_EXERCISE PROMPT:_
In the records below, find the lines that include "will" and copy each.

_DATASET RECORDS:_
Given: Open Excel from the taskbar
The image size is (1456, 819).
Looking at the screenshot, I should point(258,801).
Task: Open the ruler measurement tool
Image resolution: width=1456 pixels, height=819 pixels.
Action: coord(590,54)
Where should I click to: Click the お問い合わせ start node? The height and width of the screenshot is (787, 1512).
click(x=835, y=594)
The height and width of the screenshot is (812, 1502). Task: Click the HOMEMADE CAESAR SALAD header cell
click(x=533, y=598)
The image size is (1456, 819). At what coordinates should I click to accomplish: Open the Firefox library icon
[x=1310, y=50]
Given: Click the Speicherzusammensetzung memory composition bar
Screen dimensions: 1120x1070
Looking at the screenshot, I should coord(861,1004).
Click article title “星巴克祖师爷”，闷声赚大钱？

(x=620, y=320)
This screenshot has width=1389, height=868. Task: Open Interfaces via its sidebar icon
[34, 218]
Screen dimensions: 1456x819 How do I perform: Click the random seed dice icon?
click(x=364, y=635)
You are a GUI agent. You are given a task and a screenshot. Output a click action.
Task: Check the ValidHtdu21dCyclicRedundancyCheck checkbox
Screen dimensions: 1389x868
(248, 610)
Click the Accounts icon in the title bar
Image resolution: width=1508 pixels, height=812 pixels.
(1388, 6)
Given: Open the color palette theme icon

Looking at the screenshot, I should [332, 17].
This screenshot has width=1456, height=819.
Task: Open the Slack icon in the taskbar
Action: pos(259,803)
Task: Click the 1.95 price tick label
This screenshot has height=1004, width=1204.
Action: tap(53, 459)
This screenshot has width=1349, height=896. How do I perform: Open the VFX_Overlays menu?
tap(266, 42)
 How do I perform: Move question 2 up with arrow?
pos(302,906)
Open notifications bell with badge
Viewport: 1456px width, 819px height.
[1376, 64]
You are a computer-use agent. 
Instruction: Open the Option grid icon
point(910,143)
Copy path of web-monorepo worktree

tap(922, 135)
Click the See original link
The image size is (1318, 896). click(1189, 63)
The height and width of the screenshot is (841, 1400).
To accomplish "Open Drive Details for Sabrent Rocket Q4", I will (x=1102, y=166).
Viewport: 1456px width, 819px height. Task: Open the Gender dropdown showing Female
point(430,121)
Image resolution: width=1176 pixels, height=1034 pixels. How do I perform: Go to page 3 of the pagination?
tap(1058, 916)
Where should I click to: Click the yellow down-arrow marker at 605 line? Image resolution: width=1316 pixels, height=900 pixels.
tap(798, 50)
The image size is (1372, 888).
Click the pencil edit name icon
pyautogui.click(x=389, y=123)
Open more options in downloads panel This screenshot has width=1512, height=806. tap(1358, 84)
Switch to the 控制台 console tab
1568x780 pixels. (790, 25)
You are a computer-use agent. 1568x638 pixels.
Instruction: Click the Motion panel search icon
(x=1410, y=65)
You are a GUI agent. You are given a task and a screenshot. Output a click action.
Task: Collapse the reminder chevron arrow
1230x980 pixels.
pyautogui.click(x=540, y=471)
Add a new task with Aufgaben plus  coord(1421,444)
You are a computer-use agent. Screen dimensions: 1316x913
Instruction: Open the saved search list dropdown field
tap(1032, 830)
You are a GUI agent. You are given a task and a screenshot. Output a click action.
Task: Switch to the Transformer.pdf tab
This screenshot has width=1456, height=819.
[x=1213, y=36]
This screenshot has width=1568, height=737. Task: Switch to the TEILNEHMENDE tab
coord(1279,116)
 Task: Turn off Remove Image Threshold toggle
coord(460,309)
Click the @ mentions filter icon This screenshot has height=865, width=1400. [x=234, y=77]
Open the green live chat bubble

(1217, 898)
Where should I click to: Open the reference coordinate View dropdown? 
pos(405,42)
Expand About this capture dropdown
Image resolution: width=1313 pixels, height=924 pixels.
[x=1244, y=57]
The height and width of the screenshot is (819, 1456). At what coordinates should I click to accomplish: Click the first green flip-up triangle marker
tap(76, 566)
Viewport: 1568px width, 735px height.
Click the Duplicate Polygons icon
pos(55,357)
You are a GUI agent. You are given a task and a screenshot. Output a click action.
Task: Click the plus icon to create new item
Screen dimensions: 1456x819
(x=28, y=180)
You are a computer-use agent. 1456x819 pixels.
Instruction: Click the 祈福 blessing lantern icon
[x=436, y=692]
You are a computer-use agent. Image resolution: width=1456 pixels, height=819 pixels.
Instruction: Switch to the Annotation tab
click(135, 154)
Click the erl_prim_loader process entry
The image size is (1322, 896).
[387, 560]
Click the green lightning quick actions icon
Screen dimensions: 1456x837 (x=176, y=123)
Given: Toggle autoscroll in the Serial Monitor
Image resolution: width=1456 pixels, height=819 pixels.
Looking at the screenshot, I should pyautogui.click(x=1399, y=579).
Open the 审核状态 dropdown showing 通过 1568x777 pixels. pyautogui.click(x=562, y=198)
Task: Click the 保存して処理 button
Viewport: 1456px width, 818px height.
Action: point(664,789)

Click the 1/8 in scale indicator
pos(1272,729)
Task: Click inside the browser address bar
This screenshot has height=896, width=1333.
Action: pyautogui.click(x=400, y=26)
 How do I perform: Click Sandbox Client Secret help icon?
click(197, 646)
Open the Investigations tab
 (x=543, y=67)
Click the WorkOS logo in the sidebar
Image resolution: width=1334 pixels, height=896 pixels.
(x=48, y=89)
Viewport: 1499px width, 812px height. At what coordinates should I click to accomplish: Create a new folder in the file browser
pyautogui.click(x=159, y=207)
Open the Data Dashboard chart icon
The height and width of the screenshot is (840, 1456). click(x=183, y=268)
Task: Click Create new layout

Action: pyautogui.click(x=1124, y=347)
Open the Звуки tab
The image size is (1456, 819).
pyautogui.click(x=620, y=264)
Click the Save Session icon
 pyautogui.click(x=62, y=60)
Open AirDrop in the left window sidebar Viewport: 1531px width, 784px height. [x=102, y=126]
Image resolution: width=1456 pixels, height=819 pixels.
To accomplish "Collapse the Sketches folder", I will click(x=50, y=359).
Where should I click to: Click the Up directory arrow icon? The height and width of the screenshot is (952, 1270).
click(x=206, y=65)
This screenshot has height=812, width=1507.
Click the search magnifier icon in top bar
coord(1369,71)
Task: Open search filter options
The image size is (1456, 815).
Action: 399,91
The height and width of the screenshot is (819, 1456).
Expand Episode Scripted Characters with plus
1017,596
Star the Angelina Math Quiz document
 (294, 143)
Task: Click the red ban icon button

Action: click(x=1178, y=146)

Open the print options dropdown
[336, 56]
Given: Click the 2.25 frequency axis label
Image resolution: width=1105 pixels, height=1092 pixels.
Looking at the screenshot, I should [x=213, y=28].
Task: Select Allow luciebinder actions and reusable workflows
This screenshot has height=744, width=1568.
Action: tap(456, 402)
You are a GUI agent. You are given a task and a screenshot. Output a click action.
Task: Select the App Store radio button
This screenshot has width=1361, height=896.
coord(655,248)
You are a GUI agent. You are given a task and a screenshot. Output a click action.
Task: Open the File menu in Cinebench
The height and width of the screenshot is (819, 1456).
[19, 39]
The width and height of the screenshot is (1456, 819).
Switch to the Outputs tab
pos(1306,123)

_OUTPUT:_
To accomplish "Open Drive Details for Sabrent Rocket Q4", I will (x=1102, y=166).
To accomplish "Collapse the Sketches folder", I will click(x=50, y=359).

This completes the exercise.